At the time I had a cushy job with the University. We were able to work from home when it first broke out. We scrambled to figure out zoom for our first virtual all staff meeting. "How have folks been coping?" one zoom square asked the others. "You know. It's hard. I felt like I've binge watched all the shows already!" Another replied to a chorus of tinny laughs from my laptop speakers. In my head I thought. We're worried about this when I'm afraid this fucking factory is going to consume my dad.
That was the worst piece of it. My dad got covid from his work. A meat processing factory that stayed running for the majority of the pandemic. It was deemed essential work. To process turkey so Subway could have meat for its sandwiches. The plant jammed a swab in my dad's nose and sent him home on Friday. An automated call greeted him Sunday evening telling him two things. That his results were negative. And that they expected him at 5am the next morning. Never-mind that he could barely move. Or that the rest of my family were quarantined with their own positive results. (After I personally made a stink, calling up the Iowa Department of Health, the factory called my parents to inform them that, “No actually his results were positive.” As if they re-tested or it’s like strep where they have to wait for clearer results. By this time I was tired enough to refrain from telling them it doesn’t work like that.)

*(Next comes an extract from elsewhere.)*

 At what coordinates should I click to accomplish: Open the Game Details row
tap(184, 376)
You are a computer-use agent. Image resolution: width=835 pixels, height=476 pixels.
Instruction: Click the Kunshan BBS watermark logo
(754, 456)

My mom told me all this on Monday morning. My dad couldn't go in even if he wanted to. He would stand up from his recliner to pick up the phone, only to steady himself against the wall after a few steps, breathless. It wasn't until the following summer, after some time separated her from his words, when my mom revealed something my dad told her. "We're going to die from this. In this house. Alone."
Words cannot convey how grateful I am that he was wrong. That the contradictory behemoth spared my father. I will never find the words that can convey how angry I was at the plant for that automated phone call. At tenets of our society that abandoned or exploited us during these last few years. I had family members in the plant west of us in Iowa. Where supervisors had a betting pool on which of their workers would get COVID first. When my mom called me that Monday morning I felt alone. By that time it was 4 months and counting in isolation. My parents were upset that my wife and I declined to visit during the holidays. It felt inevitable. The way we tried to sequester but it still rocked my family the way it did.
Which brings me back to our summer in Montana, and the actual last day of our stay. When my dad brandished a watermelon he had acquired that morning. He picked it out with a method he has yet to reveal to me. He put the sandia on the counter and told me about the only way to eat it. Folks circled my dad, shoulder to shoulder, necks craned from behind the huddle as he took out a pocket knife. After wiping the blade on his shirt he cut into la sandia, taking care not to plunge the knife fully into the fruit. "No mas como 3 inches." He said as he repeated the cuts across the top hemisphere of the rind. He jostled and cracked off the slices. What was left was a picture of a watermelon I hadn’t seen before. It looked like a heart, red and exposed from the pieces my dad ripped from it. He looked over at me in a dramatic pause, holding a ragged slice before chucking it into a nearby bin.
"Wait, you just throw away the rest of it?" someone asked.
"Si. Is no good. That's how we eat it. In Mexico we only eat when we have lots of melons. When we have lots of people."
My father cradled the bottom of the sandia in his arms as he cut off pieces for the crowd. We grabbed them with our bare hands. To eat quick before the juices ran down our arms onto the floor. My dad smiled as others in the lodge clambered over to get a piece for themselves. Kids snaked through the legs of adults and held up grubby hands to get their own piece. It was one of the best watermelons I've tasted. After all, it's the only way to eat it.